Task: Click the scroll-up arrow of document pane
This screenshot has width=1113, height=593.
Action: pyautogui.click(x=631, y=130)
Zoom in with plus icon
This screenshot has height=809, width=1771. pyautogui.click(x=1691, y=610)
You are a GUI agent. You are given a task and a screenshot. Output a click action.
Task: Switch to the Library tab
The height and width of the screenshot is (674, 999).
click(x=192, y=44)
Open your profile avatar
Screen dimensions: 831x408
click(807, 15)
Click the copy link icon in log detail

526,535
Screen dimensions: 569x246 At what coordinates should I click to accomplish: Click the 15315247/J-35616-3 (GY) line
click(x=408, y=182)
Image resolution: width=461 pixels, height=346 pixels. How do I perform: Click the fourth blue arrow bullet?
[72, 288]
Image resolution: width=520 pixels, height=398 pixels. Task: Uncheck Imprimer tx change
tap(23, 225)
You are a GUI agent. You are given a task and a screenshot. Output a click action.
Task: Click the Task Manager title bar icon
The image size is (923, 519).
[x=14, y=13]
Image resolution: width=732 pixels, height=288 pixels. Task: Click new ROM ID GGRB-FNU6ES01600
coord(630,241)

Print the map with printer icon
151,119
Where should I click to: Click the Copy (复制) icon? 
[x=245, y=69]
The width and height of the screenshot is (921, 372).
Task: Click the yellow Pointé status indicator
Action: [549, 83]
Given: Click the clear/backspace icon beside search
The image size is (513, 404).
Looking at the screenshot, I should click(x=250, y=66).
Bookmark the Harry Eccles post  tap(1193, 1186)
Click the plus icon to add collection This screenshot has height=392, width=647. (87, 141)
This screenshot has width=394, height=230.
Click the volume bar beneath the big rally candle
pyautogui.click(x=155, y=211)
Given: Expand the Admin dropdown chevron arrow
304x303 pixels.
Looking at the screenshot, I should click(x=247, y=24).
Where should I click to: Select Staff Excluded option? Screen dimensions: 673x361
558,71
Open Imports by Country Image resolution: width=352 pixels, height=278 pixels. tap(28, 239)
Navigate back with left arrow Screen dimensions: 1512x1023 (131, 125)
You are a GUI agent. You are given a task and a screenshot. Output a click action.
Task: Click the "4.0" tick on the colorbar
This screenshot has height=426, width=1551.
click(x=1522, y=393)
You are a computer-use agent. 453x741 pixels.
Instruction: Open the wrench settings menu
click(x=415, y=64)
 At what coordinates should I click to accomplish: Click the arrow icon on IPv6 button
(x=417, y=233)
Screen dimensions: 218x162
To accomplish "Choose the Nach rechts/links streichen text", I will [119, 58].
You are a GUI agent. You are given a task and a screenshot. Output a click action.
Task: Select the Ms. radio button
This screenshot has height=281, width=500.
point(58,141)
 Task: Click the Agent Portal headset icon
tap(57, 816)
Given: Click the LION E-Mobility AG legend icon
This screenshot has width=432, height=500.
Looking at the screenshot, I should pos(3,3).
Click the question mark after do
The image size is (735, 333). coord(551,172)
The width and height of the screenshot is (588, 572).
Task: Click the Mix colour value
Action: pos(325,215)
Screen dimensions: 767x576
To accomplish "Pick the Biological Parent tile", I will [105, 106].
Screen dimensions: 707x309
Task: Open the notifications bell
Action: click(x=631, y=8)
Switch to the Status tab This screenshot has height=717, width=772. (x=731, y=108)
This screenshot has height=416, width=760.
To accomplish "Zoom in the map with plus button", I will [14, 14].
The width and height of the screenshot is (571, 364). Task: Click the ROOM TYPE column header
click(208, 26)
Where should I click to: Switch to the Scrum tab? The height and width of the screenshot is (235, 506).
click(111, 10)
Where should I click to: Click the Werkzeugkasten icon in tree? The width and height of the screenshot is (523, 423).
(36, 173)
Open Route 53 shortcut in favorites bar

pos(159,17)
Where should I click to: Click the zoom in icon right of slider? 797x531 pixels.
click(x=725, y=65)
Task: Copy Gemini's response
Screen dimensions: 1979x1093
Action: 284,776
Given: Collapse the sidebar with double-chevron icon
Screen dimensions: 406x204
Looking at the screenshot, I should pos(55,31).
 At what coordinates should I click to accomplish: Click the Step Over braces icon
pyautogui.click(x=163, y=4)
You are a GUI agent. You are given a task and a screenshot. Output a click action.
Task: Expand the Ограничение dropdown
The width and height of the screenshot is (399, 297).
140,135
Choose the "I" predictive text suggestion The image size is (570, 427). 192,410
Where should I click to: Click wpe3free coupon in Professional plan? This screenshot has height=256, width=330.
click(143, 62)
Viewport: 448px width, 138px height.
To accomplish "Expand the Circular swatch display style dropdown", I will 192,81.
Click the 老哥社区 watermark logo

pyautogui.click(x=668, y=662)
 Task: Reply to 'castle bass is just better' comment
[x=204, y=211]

▬▬▬▬▬▬▬▬▬▬

■ **What is expected**: Rewrite all of the records above, changing each "GUI agent" to "interface assistant" and leaving everything else as it is.

■ **Response to this exercise**:
Task: Click the scroll-up arrow of document pane
This screenshot has width=1113, height=593.
Action: pyautogui.click(x=631, y=130)
Zoom in with plus icon
This screenshot has height=809, width=1771. pyautogui.click(x=1691, y=610)
You are a interface assistant. You are given a task and a screenshot. Output a click action.
Task: Switch to the Library tab
The height and width of the screenshot is (674, 999).
click(x=192, y=44)
Open your profile avatar
Screen dimensions: 831x408
click(807, 15)
Click the copy link icon in log detail

526,535
Screen dimensions: 569x246 At what coordinates should I click to accomplish: Click the 15315247/J-35616-3 (GY) line
click(x=408, y=182)
Image resolution: width=461 pixels, height=346 pixels. How do I perform: Click the fourth blue arrow bullet?
[72, 288]
Image resolution: width=520 pixels, height=398 pixels. Task: Uncheck Imprimer tx change
tap(23, 225)
You are a interface assistant. You are given a task and a screenshot. Output a click action.
Task: Click the Task Manager title bar icon
The image size is (923, 519).
[x=14, y=13]
Image resolution: width=732 pixels, height=288 pixels. Task: Click new ROM ID GGRB-FNU6ES01600
coord(630,241)

Print the map with printer icon
151,119
Where should I click to: Click the Copy (复制) icon? 
[x=245, y=69]
The width and height of the screenshot is (921, 372).
Task: Click the yellow Pointé status indicator
Action: [549, 83]
Given: Click the clear/backspace icon beside search
The image size is (513, 404).
Looking at the screenshot, I should click(x=250, y=66).
Bookmark the Harry Eccles post  tap(1193, 1186)
Click the plus icon to add collection This screenshot has height=392, width=647. (87, 141)
This screenshot has width=394, height=230.
Click the volume bar beneath the big rally candle
pyautogui.click(x=155, y=211)
Given: Expand the Admin dropdown chevron arrow
304x303 pixels.
Looking at the screenshot, I should click(x=247, y=24).
Where should I click to: Select Staff Excluded option? Screen dimensions: 673x361
558,71
Open Imports by Country Image resolution: width=352 pixels, height=278 pixels. tap(28, 239)
Navigate back with left arrow Screen dimensions: 1512x1023 (131, 125)
You are a interface assistant. You are given a task and a screenshot. Output a click action.
Task: Click the "4.0" tick on the colorbar
This screenshot has height=426, width=1551.
click(x=1522, y=393)
You are a computer-use agent. 453x741 pixels.
Instruction: Open the wrench settings menu
click(x=415, y=64)
 At what coordinates should I click to accomplish: Click the arrow icon on IPv6 button
(x=417, y=233)
Screen dimensions: 218x162
To accomplish "Choose the Nach rechts/links streichen text", I will [119, 58].
You are a interface assistant. You are given a task and a screenshot. Output a click action.
Task: Select the Ms. radio button
This screenshot has height=281, width=500.
point(58,141)
 Task: Click the Agent Portal headset icon
tap(57, 816)
Given: Click the LION E-Mobility AG legend icon
This screenshot has width=432, height=500.
Looking at the screenshot, I should pos(3,3).
Click the question mark after do
The image size is (735, 333). coord(551,172)
The width and height of the screenshot is (588, 572).
Task: Click the Mix colour value
Action: pos(325,215)
Screen dimensions: 767x576
To accomplish "Pick the Biological Parent tile", I will [105, 106].
Screen dimensions: 707x309
Task: Open the notifications bell
Action: click(x=631, y=8)
Switch to the Status tab This screenshot has height=717, width=772. (x=731, y=108)
This screenshot has height=416, width=760.
To accomplish "Zoom in the map with plus button", I will [14, 14].
The width and height of the screenshot is (571, 364). Task: Click the ROOM TYPE column header
click(208, 26)
Where should I click to: Switch to the Scrum tab? The height and width of the screenshot is (235, 506).
click(111, 10)
Where should I click to: Click the Werkzeugkasten icon in tree? The width and height of the screenshot is (523, 423).
(36, 173)
Open Route 53 shortcut in favorites bar

pos(159,17)
Where should I click to: Click the zoom in icon right of slider? 797x531 pixels.
click(x=725, y=65)
Task: Copy Gemini's response
Screen dimensions: 1979x1093
Action: 284,776
Given: Collapse the sidebar with double-chevron icon
Screen dimensions: 406x204
Looking at the screenshot, I should pos(55,31).
 At what coordinates should I click to accomplish: Click the Step Over braces icon
pyautogui.click(x=163, y=4)
You are a interface assistant. You are given a task and a screenshot. Output a click action.
Task: Expand the Ограничение dropdown
The width and height of the screenshot is (399, 297).
140,135
Choose the "I" predictive text suggestion The image size is (570, 427). 192,410
Where should I click to: Click wpe3free coupon in Professional plan? This screenshot has height=256, width=330.
click(143, 62)
Viewport: 448px width, 138px height.
To accomplish "Expand the Circular swatch display style dropdown", I will 192,81.
Click the 老哥社区 watermark logo

pyautogui.click(x=668, y=662)
 Task: Reply to 'castle bass is just better' comment
[x=204, y=211]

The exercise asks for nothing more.